Ponder how destructive solar power is: It only takes 13% solar to push a small grid to the edge

A little bit of solar power causes mayhem on a perfectly good grid.

NT Electricity Grid Map

NT Electricity Grid Map (Click to enlarge) Darwin is 1,300 km or 800 miles in a straight line from Alice Springs.

The Renewable Crash Test Dummy Country is aiming to be using 82% renewable electricity by  2030, but instead of making sure this works on a small scale at any one of our remote microgrid locations, where electricity is expensive to start with, we thought we’d do the experiment on the whole nation instead.

So it is “sobering” to see how this fails at Alice Springs. If there was a place on Earth that is well suited to wind and solar power, it surely is Alice Springs which is 1,200 kilometers from the Northern Territory’s main electricity grid.

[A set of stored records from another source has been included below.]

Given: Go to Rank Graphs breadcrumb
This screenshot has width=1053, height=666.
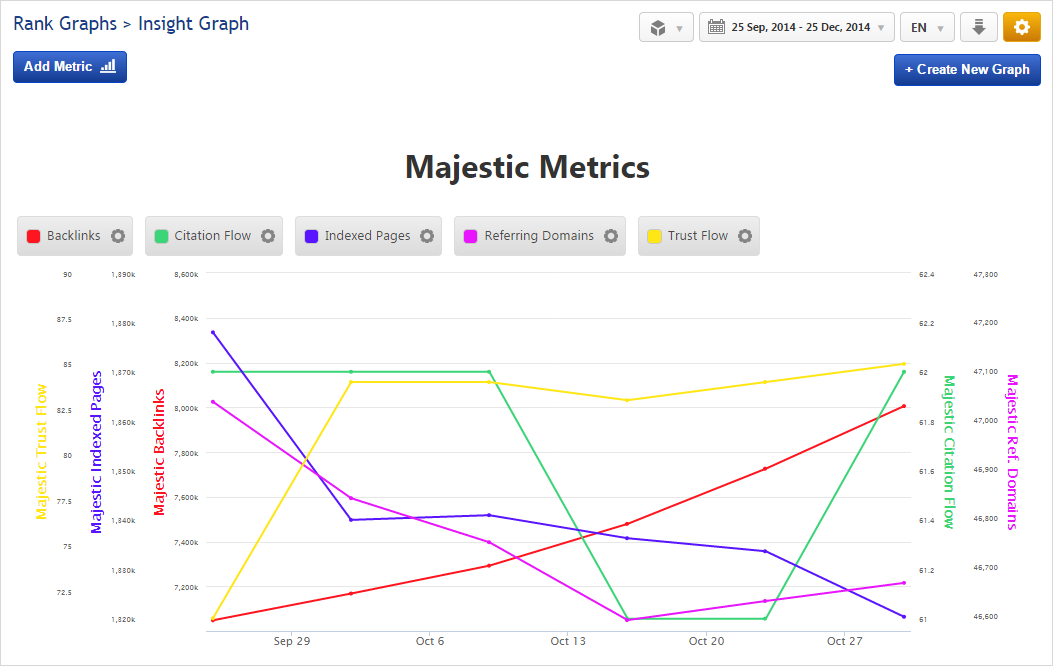Looking at the screenshot, I should 64,23.
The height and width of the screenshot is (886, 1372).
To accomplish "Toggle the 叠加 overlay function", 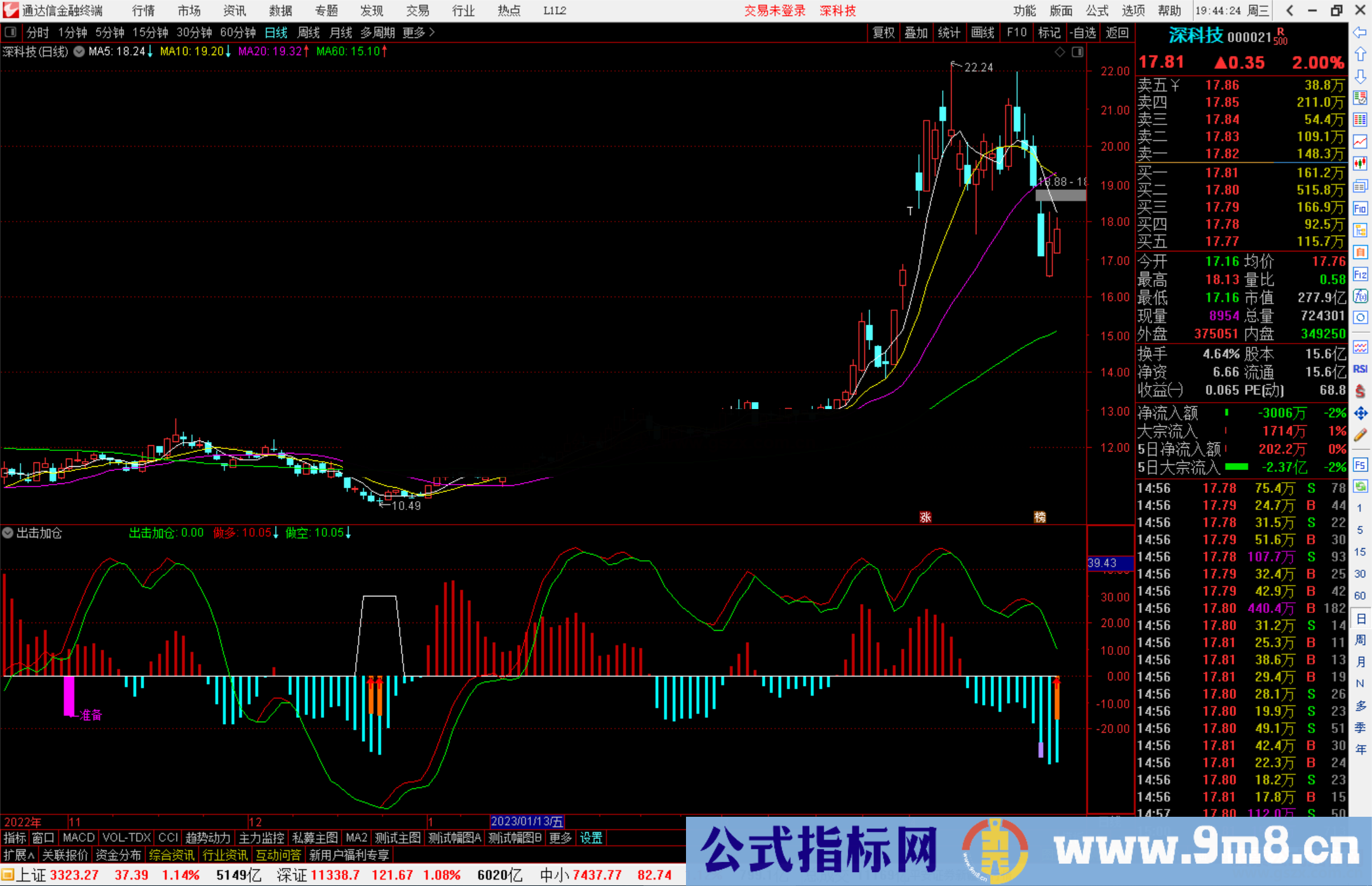I will tap(917, 32).
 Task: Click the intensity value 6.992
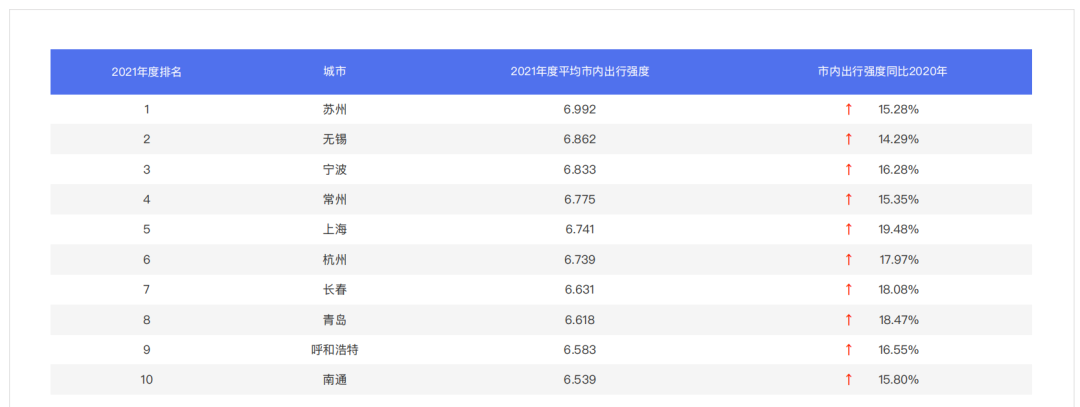coord(580,109)
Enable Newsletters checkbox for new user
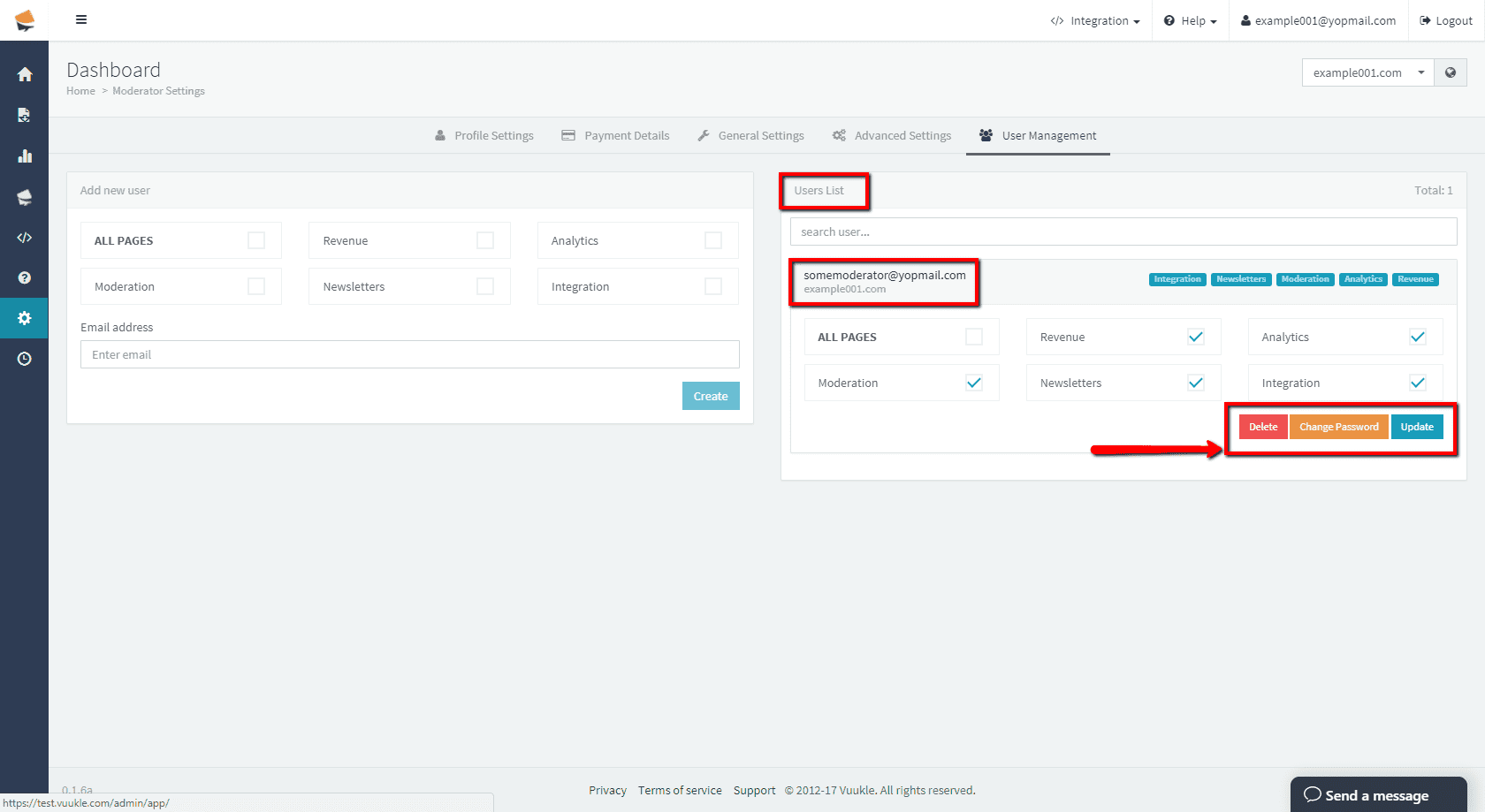The height and width of the screenshot is (812, 1485). [x=485, y=286]
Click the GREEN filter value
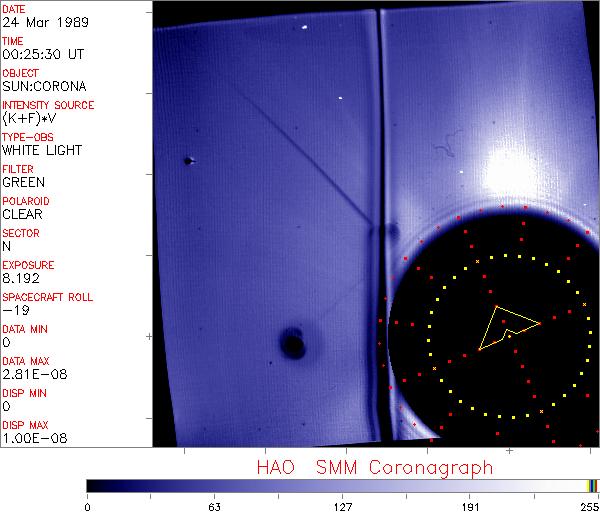600x512 pixels. 23,183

Surrounded by a million square kilometers of largely uninhabited arid land, if we can’t plaster enough solar panels and windmills here to support a town of 25,000 people with no heavy industry to speak of, where can we?

Yet the bare truth is that solar energy provides just 13% of Alice Springs annual electricity, and fossil fuel based generation, they admit quietly near the bottom of an FAQ page, is, shhh, 87%. Only one in four houses has solar power, yet the grid is already overloaded when it peaks, and unstable when a cloud comes over and the whole towns solar power goes down. (As it did in 2019 leaving many homes blacked out, as the engineers predicted would happen).

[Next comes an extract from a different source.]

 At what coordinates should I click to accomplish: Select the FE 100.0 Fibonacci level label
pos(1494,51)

So the “news” that the ABC reports is that someone has a plan to push Alice Springs from 13% to 50% renewable energy by 2030.  Despite this daunting task, ponder that the ABC is excited today that one small, extremely sunny isolated location might, in our wildest dreams, manage to achieve a bit more than half the target we set for the whole nation by 2030, but only if we spend $150 million (and over 20 years?).

This is called “Leading the Country” — where they fail to meet the targets before everyone else does…

When Victoria Ellis says “energy” below she means electricity.*

Alice Springs can be powered by 50 per cent renewable energy in six years, report shows

By Victoria Ellis, ABC “News”

According to the Alice Springs Future Grid website, about a quarter of Alice Springs homes have solar panels, and over a year about 13 per cent of the town’s energy comes from solar, but if more solar energy is added without further planning, the small electricity grid could become unstable.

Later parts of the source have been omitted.